Geschichte-Agenda

Mit der Übernahme des Trainings durch Rolf Geisert im Frühjahr 1972 wurde die Judoabteilung offiziell installiert. Zuvor trafen sich bereits seit 1971 mehrere Interressierte auf Initative des damaligen Turnabteilungsleiters Kurt Merz in Zusammenarbeit mit Georg Grether für erste Judoübungen auf Turnmatten, anhand der Anleitung aus entsprechenden Lehrbüchern, zum wöchentlichen Training.
Die Teinahme am organisierten Sportverkehr begann schließlich mit der Anmeldung beim Badischen Judoverband ab 1. März 1973.
Die nunmehr seit ihrer Gründung unter der sportlichen Leitung von Cheftrainer Rolf Geisert stehende Judoabteilung hat nach wirkungsvoller Aufbauarbeit hervorragende Erfolge zu verzeichnen.
Den ersten Kreistitel erkämpfte sich bereits 1974 Klaus Crocoll im Jugendbereich, wonach bereits 1975 und danach jährlich mehrere erste bis dritte Plätze auf Badischer und höherer Ebene erkämpt wurden.Dabei erinnert man sich gerne an Namen wie Melanie Fritsch, Jutta Seidel, Jessica, Nadine und Meike Jäger, Nina Meinzer, Ralph Zöller, Martin Pesch, Annik und Philip Charles, Daniel Meinzer, Alexander und Marco Kiefer, Amelie und Pascal Siegel, Helena Maier, Tim Höfele, Barbara Krimmel und viele weiter Judokas.
Im Erwachsenenbereich sind als herausragende Leistungsträger, die bei Süddeutschen und Deutschen Meisterschaften sowie auf internationaler Ebene vordere Plätze bzw. goldene bis bronzene Medaillen erkämpfen konnten, Elfriede Bauer, Anja Bischoff, Rolf Schneider, Jürgen Hauck und Alexander Barie zu nennen.
Nicht unerwähnt bleiben dürfen aber auch Peggy Westernacher, Gaby Glockewitz, Volker Böhnert, Gerhard Schreier, Thomas Nagel, Ralf Seibert, Günther Meinzer und Rüdiger Groß, die auf Badischer Ebene auf dem "Treppchen" erste Plätze belegten.
Der Männermannschaft des TuS gelang 1979 der Aufstieg in die Landesliga.

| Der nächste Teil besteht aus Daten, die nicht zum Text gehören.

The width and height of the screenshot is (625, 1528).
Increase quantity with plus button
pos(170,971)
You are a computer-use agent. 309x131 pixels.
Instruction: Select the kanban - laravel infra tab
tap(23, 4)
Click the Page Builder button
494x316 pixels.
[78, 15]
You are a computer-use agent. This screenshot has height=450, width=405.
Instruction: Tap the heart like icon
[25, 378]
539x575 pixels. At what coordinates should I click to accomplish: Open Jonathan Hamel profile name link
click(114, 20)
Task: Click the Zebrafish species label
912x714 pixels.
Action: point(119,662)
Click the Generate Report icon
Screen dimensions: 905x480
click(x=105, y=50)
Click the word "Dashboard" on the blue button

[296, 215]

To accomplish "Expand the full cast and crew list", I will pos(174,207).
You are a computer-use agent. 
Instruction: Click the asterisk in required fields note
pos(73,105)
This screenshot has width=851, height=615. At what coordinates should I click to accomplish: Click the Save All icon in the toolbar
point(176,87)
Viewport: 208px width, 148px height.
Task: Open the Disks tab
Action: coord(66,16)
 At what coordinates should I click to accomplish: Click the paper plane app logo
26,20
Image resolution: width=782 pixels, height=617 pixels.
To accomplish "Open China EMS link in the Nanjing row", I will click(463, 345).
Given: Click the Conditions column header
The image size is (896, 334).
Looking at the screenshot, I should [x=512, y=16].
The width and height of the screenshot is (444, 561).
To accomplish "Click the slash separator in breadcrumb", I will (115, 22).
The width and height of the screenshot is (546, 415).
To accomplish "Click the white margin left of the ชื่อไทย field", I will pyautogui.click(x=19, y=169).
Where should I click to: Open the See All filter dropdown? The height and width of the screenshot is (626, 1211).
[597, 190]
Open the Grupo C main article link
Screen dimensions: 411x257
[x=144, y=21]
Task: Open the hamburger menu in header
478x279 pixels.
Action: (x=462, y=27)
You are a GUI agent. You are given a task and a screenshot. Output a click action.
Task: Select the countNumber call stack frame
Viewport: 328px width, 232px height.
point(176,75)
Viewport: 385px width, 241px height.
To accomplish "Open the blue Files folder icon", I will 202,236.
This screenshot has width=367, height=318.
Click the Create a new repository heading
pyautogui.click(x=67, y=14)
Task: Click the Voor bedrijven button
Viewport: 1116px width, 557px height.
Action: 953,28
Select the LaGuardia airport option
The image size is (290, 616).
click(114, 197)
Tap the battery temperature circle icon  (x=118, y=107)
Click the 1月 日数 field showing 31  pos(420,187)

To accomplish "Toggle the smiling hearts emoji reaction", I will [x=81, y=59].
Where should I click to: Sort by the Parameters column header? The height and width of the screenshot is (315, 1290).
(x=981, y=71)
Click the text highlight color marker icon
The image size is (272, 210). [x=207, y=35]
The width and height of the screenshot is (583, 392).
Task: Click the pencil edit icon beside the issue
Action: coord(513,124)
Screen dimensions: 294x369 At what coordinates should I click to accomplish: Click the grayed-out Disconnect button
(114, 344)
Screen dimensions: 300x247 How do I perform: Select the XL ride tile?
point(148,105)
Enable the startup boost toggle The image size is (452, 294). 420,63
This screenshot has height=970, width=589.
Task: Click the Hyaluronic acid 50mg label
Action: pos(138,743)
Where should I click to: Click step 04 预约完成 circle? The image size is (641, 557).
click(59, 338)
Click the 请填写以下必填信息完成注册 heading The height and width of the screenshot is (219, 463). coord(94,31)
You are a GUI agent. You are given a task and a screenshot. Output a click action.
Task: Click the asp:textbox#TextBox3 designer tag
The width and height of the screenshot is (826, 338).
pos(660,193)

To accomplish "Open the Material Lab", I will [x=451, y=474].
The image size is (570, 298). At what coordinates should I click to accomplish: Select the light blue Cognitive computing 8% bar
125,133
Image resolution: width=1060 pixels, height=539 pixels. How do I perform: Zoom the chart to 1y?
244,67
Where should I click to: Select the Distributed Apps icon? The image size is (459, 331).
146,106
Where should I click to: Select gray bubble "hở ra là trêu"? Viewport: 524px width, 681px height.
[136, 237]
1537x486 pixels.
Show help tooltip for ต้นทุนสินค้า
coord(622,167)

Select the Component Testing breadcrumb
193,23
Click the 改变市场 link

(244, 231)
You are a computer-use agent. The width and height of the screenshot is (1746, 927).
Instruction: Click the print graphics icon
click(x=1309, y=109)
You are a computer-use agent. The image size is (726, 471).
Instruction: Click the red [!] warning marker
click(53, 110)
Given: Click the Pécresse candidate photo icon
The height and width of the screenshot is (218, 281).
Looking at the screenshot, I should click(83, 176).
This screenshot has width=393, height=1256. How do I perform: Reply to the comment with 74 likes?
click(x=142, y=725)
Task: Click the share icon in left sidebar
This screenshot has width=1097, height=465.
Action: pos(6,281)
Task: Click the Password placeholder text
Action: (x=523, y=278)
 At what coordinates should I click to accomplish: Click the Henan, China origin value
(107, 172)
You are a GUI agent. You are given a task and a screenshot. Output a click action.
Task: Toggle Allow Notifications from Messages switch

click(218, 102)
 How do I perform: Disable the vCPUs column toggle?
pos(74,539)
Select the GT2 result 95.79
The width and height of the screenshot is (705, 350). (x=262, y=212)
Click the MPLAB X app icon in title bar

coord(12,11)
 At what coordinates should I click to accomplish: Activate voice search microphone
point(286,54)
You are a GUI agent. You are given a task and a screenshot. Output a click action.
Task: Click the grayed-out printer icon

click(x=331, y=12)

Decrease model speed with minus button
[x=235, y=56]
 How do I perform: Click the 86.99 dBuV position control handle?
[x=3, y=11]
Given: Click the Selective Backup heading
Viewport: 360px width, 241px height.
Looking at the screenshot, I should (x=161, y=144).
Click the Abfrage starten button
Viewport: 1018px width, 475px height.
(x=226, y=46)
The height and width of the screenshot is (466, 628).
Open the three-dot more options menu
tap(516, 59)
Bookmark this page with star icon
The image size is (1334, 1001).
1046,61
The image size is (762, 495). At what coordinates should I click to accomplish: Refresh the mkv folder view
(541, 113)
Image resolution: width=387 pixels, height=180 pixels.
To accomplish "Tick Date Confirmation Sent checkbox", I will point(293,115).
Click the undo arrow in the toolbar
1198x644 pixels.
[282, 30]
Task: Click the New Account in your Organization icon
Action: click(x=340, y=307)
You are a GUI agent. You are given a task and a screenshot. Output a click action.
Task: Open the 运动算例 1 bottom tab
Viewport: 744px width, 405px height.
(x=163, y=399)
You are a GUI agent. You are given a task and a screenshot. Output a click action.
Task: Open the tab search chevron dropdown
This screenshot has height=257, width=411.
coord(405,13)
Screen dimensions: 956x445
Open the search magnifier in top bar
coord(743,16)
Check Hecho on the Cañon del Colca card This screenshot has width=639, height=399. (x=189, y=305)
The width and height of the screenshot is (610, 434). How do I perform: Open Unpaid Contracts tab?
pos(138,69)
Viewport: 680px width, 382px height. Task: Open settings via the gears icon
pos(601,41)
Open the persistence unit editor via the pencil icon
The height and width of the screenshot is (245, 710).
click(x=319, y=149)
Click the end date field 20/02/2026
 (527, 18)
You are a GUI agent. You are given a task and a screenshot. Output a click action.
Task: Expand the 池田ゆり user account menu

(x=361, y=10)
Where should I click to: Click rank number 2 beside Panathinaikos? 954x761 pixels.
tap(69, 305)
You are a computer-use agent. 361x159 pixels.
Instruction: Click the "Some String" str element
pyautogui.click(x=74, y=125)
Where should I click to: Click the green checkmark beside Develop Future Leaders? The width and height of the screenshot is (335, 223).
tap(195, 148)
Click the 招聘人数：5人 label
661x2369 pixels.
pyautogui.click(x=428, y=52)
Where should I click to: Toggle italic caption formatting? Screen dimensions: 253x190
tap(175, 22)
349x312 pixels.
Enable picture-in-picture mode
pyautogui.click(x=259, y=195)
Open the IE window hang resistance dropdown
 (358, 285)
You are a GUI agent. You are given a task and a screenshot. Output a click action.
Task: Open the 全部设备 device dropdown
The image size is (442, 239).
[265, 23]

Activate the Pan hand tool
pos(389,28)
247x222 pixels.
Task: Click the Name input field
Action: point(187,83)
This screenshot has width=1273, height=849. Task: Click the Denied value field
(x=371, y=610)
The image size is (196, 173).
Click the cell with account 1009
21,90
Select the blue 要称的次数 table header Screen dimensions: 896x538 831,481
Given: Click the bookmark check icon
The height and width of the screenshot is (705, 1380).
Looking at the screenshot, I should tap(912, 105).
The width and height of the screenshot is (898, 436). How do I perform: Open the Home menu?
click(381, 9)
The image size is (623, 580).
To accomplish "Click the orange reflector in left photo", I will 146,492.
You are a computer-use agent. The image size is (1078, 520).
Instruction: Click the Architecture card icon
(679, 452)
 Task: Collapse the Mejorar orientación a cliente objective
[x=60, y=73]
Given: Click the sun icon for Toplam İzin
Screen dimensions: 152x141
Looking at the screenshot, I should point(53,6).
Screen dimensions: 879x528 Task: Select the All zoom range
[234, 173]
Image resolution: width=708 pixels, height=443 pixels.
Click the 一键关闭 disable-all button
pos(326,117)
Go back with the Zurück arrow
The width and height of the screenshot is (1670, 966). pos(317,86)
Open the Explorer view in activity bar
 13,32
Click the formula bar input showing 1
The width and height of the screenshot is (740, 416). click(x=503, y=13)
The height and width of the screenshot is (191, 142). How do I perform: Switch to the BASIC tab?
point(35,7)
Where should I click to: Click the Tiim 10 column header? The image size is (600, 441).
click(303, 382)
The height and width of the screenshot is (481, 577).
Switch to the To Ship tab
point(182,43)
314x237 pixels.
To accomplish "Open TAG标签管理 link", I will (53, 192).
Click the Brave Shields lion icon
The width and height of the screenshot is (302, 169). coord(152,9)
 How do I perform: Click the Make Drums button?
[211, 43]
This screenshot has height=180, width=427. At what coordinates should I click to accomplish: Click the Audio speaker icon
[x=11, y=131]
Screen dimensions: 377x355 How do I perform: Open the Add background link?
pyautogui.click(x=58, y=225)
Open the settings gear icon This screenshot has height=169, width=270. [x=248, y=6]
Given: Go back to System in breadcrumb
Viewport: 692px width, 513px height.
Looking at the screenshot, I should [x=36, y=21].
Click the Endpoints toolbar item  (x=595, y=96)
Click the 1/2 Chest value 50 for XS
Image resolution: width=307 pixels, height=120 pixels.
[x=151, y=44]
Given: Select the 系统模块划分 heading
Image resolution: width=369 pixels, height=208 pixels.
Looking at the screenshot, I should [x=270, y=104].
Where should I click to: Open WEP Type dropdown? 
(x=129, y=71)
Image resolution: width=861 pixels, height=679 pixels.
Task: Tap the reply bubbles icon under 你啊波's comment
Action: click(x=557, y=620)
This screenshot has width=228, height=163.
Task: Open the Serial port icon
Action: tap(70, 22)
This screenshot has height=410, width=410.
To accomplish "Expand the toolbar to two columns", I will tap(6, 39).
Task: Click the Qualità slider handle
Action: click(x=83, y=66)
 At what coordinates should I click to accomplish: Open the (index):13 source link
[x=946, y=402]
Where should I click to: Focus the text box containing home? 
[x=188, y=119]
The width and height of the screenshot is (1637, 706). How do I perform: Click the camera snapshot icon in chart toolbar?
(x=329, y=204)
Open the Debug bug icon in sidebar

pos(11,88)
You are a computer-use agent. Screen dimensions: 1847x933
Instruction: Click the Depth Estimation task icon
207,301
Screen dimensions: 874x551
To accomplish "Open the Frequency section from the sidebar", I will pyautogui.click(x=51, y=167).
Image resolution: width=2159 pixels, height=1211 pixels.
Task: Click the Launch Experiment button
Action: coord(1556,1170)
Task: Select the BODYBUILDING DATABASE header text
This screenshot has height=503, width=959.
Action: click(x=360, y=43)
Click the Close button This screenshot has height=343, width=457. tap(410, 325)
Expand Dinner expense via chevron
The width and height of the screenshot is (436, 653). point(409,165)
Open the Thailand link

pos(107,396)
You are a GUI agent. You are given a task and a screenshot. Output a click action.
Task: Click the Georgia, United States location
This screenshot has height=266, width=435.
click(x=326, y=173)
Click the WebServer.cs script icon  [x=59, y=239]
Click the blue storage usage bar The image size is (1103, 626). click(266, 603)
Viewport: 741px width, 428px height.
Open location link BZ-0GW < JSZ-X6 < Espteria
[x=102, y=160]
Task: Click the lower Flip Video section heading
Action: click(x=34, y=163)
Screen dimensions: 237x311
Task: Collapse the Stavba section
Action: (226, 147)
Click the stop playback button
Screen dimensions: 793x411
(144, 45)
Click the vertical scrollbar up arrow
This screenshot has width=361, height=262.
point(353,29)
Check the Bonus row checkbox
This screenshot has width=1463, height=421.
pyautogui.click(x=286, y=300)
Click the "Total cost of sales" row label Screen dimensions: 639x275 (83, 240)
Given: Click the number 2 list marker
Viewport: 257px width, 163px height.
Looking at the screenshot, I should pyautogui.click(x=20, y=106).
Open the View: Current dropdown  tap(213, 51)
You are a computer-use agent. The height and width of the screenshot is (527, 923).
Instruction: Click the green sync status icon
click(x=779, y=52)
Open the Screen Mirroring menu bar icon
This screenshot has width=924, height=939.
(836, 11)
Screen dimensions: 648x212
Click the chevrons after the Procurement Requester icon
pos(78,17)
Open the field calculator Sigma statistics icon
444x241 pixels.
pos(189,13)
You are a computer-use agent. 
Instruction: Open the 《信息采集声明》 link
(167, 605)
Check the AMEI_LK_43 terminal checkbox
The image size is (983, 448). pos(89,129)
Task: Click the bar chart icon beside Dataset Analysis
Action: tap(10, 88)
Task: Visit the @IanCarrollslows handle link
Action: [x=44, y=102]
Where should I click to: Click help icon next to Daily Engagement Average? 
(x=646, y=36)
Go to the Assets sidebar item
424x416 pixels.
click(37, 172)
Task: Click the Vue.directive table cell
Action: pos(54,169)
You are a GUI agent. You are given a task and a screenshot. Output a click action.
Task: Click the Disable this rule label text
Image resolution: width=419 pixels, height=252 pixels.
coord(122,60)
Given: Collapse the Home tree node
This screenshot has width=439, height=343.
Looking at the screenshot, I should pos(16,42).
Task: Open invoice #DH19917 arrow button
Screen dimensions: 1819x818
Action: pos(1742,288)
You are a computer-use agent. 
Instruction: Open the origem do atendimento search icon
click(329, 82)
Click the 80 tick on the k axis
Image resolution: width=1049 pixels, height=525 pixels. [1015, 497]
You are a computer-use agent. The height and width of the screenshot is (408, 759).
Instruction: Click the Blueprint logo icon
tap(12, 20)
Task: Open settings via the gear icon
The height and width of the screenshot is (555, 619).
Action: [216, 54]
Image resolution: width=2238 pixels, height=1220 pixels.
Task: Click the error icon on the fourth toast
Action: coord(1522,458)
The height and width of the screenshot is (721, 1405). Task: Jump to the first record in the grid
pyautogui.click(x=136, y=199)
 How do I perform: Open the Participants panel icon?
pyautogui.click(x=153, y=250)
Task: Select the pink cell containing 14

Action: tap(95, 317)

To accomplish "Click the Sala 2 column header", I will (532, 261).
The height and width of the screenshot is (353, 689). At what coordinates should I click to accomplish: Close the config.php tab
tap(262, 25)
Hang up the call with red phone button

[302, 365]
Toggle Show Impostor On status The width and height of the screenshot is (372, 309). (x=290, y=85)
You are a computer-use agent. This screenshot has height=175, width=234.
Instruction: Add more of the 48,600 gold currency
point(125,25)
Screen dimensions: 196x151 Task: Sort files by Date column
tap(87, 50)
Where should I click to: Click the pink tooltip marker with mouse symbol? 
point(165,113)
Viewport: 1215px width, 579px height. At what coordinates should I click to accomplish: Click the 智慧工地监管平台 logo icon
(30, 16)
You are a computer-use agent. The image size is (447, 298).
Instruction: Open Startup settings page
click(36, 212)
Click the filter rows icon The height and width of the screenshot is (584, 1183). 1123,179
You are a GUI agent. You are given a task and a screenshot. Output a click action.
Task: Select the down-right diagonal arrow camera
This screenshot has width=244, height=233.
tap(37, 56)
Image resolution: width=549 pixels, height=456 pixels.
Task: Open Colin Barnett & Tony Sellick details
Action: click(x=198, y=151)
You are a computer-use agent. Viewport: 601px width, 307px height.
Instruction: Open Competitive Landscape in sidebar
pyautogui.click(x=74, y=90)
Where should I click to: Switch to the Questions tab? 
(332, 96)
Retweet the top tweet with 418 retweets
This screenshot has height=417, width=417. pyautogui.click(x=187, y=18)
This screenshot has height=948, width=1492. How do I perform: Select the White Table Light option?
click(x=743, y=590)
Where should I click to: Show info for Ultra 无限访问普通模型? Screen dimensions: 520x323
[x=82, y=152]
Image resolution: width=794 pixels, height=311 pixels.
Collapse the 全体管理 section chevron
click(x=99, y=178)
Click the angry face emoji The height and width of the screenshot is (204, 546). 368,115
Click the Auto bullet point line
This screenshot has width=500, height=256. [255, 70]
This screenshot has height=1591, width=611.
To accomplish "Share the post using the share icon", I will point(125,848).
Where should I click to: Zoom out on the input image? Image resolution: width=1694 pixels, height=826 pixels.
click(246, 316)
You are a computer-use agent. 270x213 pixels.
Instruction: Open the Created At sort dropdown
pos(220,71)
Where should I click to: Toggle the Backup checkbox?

Bereits einige Jahre danach konnte mangels ausreichender Besetzung aller Gewichtsklassen keine Mannschaft mehr gestellt werden.
Auch die im Jahr 1996 in der Verbandsliga gemeldete Damenmannschaft musste aus "Personalmangel" bereits 1997 die Segel streichen.
Erfolgreichste Kämpferin des TuS ist Severine Pesch, die bereits 1995 bei den U16 erstmals Deutsche Meisterin wurde. Ferner hat sie 1997 mit dem Gewinn der Goldmedaille bei der Europäischen Jugendolympiade in Portugal und einer Vielzahl von internationalen Erfolgen ihre außergewöhnlichen kämpferischen Qualitäten bewiesen.
Mit "7 Deutschen Meistertiteln", letztlich 2008 bei den Frauen in der Gewichtsklase bis 48 kg, hat sie nunmehr ihre offizielle Judo-Karriere beendet, um sich stärker ihrem Studium widmen zu können. Die Beendigung dieser einmaligen Karriere wurde durch die Wahl zur karlsruher Sportlerin des Jahres 2009 gekrönt.
2010 machte sie nochmals einen Neustart,wurde auf Anhieb wieder badische Meisterin und krönte ihren endgültigen Abschied vom Wettkampf nochmals als "Deutsche Meisterin bei den Frauen" bsi 48kg. In ihrer Judokarriere konnte sie letztlichüber 100 Titel auf allen möglichen Ebenen für sich verbuchen.
Die Judoabteilung hat sich in den letzten Jahren durch die vom Vorstand vorgegebenen Prioritätenverschiebungen aus dem Leistungssport zurück gezogen und sich verstärkt dem Breitensport zugewendet. 
In den einzelnen Zeitabschnitten wurde das staatl. anerkannte Trainerteam um Rolf Geisert durch die Eigengewächse" Rainer Becker, Gerhard Barie, Jürgen Hauck, Angie und Severine Pesch und Bernd Siegel, sowie den Assistenten Matthias Ruf, Jens Gullasch und Helena Maier unterstützt.
Letztlich konnte mit Johannes Neumann, der zusammen mit Severine Pesch seit 2012 das Jugendtraining am Mittwoch leitet, ein weiterer Trainer gewonnen werden.